Elle est convaincue que ces grèves contribuent à la lutte contre le repli identitaire, en démontrant à l’opinion publique que « l’égalité des droits est bénéfique à l’ensemble des travailleurs » puisqu’elle combat les situations d’exploitation et de dumping social.

 

« J’ai besoin de renouveler mon engagement »

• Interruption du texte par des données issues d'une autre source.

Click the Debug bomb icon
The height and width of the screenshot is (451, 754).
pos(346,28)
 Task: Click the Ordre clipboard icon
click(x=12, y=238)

La CGT, Marilyne Poulain y est venue en 2011, débauchée de l’association Autremonde, au sein de laquelle cette diplômée de français langue étrangère (FLE) menait depuis 2003 des projets d’alphabétisation dans les foyers de travailleurs migrants. Elle a participé aux premières grèves de travailleurs sans papiers en 2008 et 2009, qui ont débouché sur l’adoption de la circulaire dite « Valls », en 2012. Chaque année, grâce à ce texte qui énonce des critères de régularisation, quelque 30 000 personnes sortent de la clandestinité.

 

Une immense victoire à l’époque. Aujourd’hui, la circulaire Valls est devenue une sorte d’horizon indépassable pour les gouvernements, pétrifiés par la montée de l’extrême droite. « Les lignes sont difficiles à faire bouger », se désole la syndicaliste. Lorsqu’elle entend le même ministre, qui tressait à la radio des lauriers à la CGT, polariser aujourd’hui l’attention médiatique sur l’expulsion des délinquants étrangers, quitte à alimenter les amalgames les plus glissants au sein de l’opinion publique, elle soupire : « C’est vraiment Sisyphe. Il y a une forme d’usure et c’est une des raisons de mon départ. J’ai besoin de renouveler mon engagement. »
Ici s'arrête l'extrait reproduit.